• [PROBLEM SET]:
(A) Using the TeaCP document, answer the questions below, one per line and marked the same way.
(i) Which Python version was TeaCP tested under?
(ii) On what does the post-experiment analysis component run?
(iii) In which header file are the test parameters configured, and in which directory is it found?
(B) Write the next part of the TeaCP document, picking up right after its last bullet on traffic type.

• [SOURCE DOCUMENT]:
start

TeaCP is available on GitHub.

TeaCP has been tested under the following system conditions:

  • Ubuntu 12.04
  • TinyOS 2.0.1
  • Python 2.7

TeaCP also resorts to the following Python packages for statistics calculation and visualization:

  • Numpy
  • Matplotlib
  • PyDot

TeaCP structure

TeaCP operates at the application layer, and consists of the test configuration component, the application layer component for generating and handling packets, and the post-experiment analysis component. The test configuration component and the application layer component run on sensor motes. The post-experiment analysis component runs on a PC.

The configurable test parameters include the packet generation interval, the radio power and the channel for the network. The radio power and channel settings are applied to the radio component of the hardware. The packet generation interval is applied to a periodic timer. The firing signal of the timer (i) increments the packet counter by one, (ii) invokes the packet generator to generate a data message (encapsulated in a packet) with packet ID equal to the packet counter, (iii) drives the log generator to output a log message, and (iv) transfers the packet to the network layer, which moves it towards the root using a collection protocol. Since the collection protocol may use multihop routing to accomplish the delivery, the packet may be received by intermediate nodes and the root. No matter whether the node is a relay or the root, the network layer will notify the packet reception handler when it receives a packet from other sensors. The packet reception handler prepares the information needed by the log generator, which outputs log message to storage through serial communication. Finally, post-experiment analysis is done based on the data saved in storage (e.g., the SD card datalogger).

In the following, we show how to use TeaCP to obtain logs from experiments and simulations and analyze the performance of collection protocols using the TeaCP analysis component.

Using TeaCP in experiments

TeaCP can be used in experiments to evaluate and analyze the performance of collection protocols. In an experiment, a number of sensor nodes are deployed in the testing environment. TeaCP utilizes an activator to send out a broadcast message, which contains the test parameters and establishes clock synchronization. Once the sensors have received the broadcast message, they apply the test parameters to their system. Then they start to generate data packets and the whole data collection network starts to run. While the data packets are routed around in the network, each node will generate log messages, recording information about events happening in the network, such as when a packet is generated or received. These log messages are stored by the data logging system as log files. Finally, TeaCP analysis component can calculate the test statistics based on the log files.

1. Configuring a test

The test parameters are configured in the header file test_config.h under the directory exp/nesc/:

// teacp/exp/nesc/test_config.h

TeaCP provides the following configurable test parameters:

    • Traffic type — the traffic pattern in which the packets are generated at each source node. The current version of TeaCP has implemented two kinds of traffic types: one is periodic packet generation (#define PERIODIC_TIEMR) and the other is emulating Poisson packet arrival process (#define EXPONENTIAL_TIMER).

end

• [RAW DATA]:
start

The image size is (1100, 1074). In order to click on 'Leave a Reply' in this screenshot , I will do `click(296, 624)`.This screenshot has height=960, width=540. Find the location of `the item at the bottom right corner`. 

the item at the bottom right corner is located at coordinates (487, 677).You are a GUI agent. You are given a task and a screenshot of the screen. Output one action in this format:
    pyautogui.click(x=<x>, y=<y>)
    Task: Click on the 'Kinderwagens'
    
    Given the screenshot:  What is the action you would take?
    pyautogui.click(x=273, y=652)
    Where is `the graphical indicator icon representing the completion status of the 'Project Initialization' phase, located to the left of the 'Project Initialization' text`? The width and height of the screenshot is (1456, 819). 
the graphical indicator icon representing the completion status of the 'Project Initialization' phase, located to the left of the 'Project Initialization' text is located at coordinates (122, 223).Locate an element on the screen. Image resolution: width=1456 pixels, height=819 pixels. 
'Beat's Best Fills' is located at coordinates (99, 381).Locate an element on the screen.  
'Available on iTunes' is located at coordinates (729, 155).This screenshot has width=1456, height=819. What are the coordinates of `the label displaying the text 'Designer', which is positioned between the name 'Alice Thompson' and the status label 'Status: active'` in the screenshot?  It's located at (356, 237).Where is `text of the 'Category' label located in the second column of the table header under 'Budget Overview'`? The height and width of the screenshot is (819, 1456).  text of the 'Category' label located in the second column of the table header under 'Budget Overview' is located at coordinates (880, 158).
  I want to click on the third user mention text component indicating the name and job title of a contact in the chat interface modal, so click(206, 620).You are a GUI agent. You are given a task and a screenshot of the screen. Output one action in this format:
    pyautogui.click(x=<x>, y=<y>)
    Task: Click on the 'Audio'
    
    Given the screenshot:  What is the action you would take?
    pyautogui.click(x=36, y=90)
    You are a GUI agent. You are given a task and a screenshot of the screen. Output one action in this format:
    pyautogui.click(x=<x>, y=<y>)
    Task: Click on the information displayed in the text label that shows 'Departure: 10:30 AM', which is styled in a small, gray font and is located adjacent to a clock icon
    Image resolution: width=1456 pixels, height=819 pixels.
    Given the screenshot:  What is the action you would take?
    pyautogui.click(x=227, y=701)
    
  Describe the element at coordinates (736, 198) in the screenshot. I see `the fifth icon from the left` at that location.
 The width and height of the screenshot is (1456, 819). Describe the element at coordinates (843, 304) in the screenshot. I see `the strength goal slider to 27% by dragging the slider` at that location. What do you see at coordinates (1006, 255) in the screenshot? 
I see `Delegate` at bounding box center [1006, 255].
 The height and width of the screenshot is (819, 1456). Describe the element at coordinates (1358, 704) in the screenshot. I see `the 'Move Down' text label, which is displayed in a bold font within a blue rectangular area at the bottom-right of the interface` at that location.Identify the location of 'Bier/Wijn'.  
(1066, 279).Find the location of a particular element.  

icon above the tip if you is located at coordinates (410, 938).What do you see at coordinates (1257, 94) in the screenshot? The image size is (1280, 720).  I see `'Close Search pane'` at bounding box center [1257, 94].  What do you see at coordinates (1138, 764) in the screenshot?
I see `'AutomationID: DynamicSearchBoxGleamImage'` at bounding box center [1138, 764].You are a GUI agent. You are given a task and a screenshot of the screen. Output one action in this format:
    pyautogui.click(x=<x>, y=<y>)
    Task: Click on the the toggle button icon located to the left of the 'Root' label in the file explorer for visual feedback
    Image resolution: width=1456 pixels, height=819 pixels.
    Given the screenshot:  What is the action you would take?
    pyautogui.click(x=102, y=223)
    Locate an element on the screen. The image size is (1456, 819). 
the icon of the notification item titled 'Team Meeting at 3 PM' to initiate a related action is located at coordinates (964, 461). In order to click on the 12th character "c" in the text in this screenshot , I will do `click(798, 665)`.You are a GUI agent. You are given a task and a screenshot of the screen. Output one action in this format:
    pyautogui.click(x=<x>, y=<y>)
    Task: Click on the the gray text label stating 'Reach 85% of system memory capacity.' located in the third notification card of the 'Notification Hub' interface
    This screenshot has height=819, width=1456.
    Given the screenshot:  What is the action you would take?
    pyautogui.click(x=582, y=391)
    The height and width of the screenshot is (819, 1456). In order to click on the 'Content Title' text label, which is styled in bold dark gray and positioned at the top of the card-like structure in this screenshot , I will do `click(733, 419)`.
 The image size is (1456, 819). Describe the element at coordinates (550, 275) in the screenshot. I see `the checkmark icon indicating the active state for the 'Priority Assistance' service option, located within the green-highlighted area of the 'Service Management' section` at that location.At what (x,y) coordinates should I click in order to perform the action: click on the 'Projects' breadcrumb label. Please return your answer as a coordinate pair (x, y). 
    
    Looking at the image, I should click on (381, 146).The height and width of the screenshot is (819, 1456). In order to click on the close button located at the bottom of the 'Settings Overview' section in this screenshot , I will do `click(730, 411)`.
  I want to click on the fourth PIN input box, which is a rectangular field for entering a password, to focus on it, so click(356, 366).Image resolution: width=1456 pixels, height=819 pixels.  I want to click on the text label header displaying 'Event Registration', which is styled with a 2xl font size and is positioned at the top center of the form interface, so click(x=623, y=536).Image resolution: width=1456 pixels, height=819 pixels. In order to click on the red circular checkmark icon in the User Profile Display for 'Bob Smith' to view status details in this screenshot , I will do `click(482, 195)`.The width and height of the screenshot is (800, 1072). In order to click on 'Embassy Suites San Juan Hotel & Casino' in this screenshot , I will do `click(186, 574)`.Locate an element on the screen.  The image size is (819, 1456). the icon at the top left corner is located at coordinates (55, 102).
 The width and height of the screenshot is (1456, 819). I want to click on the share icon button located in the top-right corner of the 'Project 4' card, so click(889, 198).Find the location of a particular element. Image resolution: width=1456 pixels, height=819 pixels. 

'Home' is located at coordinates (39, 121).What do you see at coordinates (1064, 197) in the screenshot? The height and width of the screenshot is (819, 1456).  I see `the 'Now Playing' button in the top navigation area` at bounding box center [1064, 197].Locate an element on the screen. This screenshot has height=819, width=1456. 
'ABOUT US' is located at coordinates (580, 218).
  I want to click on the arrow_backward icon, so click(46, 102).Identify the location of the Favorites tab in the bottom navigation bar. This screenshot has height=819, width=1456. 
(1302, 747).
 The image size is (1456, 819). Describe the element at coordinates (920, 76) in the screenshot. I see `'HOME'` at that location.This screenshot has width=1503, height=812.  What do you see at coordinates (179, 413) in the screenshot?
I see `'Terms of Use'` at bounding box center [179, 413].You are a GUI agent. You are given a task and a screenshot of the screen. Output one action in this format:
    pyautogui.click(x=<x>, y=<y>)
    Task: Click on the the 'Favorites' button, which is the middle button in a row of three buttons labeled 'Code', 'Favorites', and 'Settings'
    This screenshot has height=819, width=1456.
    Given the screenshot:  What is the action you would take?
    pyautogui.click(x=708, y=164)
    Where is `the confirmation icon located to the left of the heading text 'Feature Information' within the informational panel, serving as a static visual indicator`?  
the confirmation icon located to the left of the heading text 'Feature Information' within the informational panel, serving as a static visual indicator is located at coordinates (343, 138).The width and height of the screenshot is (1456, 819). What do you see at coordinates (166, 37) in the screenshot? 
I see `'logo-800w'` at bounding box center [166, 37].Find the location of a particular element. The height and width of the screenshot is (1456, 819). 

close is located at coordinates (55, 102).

end

• [RESPONSE LIST]:
(A)
(i) Python 2.7
(ii) A PC
(iii) test_config.h, in the directory exp/nesc/

(B)
    • Packet generation interval — the time interval between two consecutive packet generations at each source node. If the traffic type is periodic packet generation, then the packet generation interval is a constant with value PACKET_INTERVAL. If the traffic type is Poisson packet generation, then the packet generation interval is an exponential random variable with expectation equal to PACKET_INTERVAL.
    • Radio power — the transmission power when a node transmits a packet or a beacon message. For the CC2420 chip, radio power ranges from -25 dBm to 0 dBm.
    • Radio channel — the IEEE 802.15.4 radio channel on which the collection network operates. The 2.4GHz ISM band is divided into 16 non-overlapping ZigBee channels, with channel ID from 11 to 26.

After we have configured the parameters for a test, compile and install the TinyOS program onto the activator:

$ cd exp/nesc/activator/
$ make telosb bsl,/dev/ttyUSB0 install.50

2. Installing TeaCP application layer component

Next we compile the TeaCP application layer component and the collection protocol and install onto the nodes.

$ cd exp/nesc/ctp
$ make telosb
$ make telosb bsl,/dev/ttyUSB0 reinstall.1

The last command should be repeated to install the code onto the sensors with different node IDs (by specifying reinstall.[TOS_NODE_ID])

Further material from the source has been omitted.